10. A Simple Capability Dispatch Example¶

This small skeleton shows the core idea: transport and execution profile are chosen from the capability contract, not invented by the model on the fly.

from dataclasses import dataclass


@dataclass
class CapabilitySpec:
    name: str
    transport: str
    mode: str
    timeout_seconds: int


def dispatch_capability(spec: CapabilitySpec, args: dict) -> dict:
    if spec.transport == "mcp":
        return {"status": "success", "transport": "mcp", "capability": spec.name}
    if spec.transport == "sandboxed_exec" and spec.mode == "high_risk":
        return {"status": "approval_required", "capability": spec.name}
    return {"status": "validation_failure", "reason": "unsupported capability profile"}

It is intentionally simple, but it locks in the right idea: the way execution happens is determined by the platform, not improvised by the model every time.

11. Common Mistakes¶

The same problems now repeat at two levels: at the individual adapter level, and at the MCP estate level.

The same problems repeat over and over:

a capability gets more network access than it needs;
secrets are visible to too many adapters;
tool results drag raw external payloads into prompts;
timeouts exist, but side effect uncertainty is not modeled;
an MCP server was added, but policy and audit never reached it;
a sandbox exists on paper but does not restrict anything important.

That is why sandboxing cannot be a checkbox feature.
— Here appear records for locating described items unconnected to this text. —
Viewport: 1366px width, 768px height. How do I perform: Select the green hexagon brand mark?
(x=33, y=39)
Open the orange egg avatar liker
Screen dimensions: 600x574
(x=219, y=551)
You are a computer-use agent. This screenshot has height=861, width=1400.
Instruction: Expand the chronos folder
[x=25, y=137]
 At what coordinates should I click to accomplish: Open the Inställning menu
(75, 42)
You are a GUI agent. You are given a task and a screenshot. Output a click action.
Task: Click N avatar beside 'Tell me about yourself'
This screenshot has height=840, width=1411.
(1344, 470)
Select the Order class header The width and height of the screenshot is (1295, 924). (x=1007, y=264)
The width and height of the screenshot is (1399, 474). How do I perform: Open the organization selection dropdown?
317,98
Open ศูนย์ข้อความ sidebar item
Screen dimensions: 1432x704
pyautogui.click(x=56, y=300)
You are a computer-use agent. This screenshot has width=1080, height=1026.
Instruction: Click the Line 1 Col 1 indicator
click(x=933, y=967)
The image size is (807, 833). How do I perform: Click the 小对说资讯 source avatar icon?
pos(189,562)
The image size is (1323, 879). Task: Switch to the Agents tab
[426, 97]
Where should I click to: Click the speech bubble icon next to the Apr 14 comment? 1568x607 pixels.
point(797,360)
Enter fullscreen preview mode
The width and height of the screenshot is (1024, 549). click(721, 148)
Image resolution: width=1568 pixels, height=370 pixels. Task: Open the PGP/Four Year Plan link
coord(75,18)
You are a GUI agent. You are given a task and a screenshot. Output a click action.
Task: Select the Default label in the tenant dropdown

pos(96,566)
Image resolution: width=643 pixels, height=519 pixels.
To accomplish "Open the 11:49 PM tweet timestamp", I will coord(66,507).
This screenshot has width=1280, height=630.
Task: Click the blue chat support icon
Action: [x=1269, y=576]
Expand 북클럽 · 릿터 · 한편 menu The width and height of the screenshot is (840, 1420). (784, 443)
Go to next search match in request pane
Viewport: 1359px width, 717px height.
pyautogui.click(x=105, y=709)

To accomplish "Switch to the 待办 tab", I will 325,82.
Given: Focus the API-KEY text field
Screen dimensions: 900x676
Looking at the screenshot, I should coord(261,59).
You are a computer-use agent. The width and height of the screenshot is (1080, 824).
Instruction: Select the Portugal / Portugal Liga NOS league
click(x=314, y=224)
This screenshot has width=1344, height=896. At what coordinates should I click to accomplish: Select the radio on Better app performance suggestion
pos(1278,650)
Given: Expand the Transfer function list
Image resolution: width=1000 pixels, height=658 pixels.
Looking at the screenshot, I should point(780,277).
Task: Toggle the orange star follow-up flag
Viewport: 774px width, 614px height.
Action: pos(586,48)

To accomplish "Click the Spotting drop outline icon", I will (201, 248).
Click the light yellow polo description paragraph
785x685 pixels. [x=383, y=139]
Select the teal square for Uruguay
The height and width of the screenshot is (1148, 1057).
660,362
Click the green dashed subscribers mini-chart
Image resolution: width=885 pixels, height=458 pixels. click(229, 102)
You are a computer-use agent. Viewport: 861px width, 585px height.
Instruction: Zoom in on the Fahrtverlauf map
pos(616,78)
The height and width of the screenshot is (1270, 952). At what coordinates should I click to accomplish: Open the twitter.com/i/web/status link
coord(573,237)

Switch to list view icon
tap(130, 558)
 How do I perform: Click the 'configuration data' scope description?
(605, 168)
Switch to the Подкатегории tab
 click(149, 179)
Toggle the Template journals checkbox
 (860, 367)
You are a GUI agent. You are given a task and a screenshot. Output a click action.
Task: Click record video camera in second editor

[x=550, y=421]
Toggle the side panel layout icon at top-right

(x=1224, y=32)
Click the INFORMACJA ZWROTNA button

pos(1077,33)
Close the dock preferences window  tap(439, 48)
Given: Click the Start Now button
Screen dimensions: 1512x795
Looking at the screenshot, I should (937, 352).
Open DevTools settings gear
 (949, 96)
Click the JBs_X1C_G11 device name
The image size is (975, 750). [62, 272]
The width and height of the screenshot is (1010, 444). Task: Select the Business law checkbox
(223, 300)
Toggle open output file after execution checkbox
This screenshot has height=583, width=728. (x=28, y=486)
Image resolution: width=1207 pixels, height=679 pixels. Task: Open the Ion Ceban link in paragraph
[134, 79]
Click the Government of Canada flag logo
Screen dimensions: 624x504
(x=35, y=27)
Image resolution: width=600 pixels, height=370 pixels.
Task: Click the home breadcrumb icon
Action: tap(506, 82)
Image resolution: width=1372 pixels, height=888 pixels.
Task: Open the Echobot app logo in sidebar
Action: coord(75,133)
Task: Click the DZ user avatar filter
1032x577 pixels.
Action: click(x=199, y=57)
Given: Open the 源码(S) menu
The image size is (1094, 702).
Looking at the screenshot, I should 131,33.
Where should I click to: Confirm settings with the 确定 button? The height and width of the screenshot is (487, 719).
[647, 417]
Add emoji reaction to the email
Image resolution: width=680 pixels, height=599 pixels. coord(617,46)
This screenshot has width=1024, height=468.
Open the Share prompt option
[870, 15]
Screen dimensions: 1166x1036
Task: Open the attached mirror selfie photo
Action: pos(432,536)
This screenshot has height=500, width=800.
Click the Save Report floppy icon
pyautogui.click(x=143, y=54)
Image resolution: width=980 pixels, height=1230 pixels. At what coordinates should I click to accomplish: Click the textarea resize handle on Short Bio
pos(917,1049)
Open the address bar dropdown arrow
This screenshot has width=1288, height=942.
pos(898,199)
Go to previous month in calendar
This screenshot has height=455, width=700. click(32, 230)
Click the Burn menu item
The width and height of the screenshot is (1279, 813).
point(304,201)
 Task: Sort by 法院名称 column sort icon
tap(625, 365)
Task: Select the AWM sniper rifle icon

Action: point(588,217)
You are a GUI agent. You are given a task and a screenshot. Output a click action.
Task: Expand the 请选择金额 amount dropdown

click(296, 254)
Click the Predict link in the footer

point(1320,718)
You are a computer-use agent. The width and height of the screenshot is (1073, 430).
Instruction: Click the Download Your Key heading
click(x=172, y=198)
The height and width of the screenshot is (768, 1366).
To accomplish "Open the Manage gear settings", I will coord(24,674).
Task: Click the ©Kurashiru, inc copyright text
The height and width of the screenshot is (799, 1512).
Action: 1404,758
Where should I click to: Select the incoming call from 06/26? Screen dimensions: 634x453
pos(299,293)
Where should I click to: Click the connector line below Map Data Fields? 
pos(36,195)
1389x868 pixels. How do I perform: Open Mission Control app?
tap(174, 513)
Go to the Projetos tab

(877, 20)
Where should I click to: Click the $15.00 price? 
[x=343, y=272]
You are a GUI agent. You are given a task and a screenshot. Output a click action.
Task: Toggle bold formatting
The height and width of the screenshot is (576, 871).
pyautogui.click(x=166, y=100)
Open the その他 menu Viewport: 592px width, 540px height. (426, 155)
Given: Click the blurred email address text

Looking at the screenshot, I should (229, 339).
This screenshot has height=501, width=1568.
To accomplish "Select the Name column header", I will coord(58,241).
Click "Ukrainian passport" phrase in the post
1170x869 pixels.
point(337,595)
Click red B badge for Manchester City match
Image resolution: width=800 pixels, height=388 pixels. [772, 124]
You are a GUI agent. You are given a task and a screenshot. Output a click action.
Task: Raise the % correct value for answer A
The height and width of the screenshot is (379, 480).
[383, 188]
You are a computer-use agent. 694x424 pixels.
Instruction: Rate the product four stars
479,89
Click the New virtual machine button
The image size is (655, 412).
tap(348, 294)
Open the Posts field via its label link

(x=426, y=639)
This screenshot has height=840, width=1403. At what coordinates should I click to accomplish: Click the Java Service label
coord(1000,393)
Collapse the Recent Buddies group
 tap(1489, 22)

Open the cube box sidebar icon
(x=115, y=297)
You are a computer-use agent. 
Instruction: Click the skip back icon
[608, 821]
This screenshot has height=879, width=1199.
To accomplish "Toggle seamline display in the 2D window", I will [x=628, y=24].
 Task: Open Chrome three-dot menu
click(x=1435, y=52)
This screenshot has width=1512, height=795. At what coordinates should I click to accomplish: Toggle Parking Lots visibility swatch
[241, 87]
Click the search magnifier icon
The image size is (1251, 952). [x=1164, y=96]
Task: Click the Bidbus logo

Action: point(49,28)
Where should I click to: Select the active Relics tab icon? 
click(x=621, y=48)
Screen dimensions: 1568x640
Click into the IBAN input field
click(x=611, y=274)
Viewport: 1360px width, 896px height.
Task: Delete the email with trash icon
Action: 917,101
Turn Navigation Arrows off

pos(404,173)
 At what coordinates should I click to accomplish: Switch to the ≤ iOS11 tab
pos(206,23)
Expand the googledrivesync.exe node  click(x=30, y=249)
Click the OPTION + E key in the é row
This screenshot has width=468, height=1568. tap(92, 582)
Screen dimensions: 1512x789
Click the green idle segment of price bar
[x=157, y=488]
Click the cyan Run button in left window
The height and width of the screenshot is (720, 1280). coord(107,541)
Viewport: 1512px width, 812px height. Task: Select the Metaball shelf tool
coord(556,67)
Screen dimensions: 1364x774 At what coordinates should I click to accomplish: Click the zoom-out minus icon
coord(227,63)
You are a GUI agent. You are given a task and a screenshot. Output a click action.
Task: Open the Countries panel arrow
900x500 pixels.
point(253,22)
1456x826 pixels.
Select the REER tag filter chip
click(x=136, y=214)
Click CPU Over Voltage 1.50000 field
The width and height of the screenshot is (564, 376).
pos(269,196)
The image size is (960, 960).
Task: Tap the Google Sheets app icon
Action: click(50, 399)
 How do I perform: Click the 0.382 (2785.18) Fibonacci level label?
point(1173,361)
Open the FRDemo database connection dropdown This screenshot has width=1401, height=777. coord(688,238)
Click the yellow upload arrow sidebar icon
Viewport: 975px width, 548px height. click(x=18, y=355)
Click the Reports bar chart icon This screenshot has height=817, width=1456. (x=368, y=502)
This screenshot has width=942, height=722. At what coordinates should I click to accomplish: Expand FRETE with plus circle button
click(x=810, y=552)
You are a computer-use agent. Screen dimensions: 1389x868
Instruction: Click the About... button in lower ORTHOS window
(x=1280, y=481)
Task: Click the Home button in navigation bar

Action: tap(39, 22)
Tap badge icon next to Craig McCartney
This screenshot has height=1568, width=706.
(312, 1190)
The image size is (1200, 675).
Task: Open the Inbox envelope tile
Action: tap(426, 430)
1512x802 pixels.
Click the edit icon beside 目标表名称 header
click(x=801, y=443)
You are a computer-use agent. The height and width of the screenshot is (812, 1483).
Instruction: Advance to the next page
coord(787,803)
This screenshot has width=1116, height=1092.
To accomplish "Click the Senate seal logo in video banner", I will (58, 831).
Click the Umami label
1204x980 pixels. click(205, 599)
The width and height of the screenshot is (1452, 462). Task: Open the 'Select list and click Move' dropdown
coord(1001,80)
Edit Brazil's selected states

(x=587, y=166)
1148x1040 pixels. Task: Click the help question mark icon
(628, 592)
It has to be part of execution design.

12. What to Do Right Away¶

Start with this short list and mark every "no" explicitly:

Are adapters separated from the core runtime?
Is there a per-capability execution profile?
Are network, filesystem, and secrets constrained?
Is it clear which isolation level is used: logical, process, or runtime?
Is transport explicit: direct, MCP, sandboxed exec?
Does the system distinguish trustworthy from only partially trusted results?
Do you store execution facts beyond business payload?
Are ephemeral sandboxes used where high-risk execution exists?
Can you explain why a capability was allowed in this specific run?

If those answers are vague, the capability layer is still a pile of useful integrations, not a managed platform.

13. What to Do Next¶

First lock down execution profiles and isolation boundaries, then move to retries, rate limits, and rollback boundaries.

The next natural topic in this part is idempotency, retries, rate limits, and rollback boundaries. After sandboxing and capability contracts, that is what turns the execution model into a production-grade layer.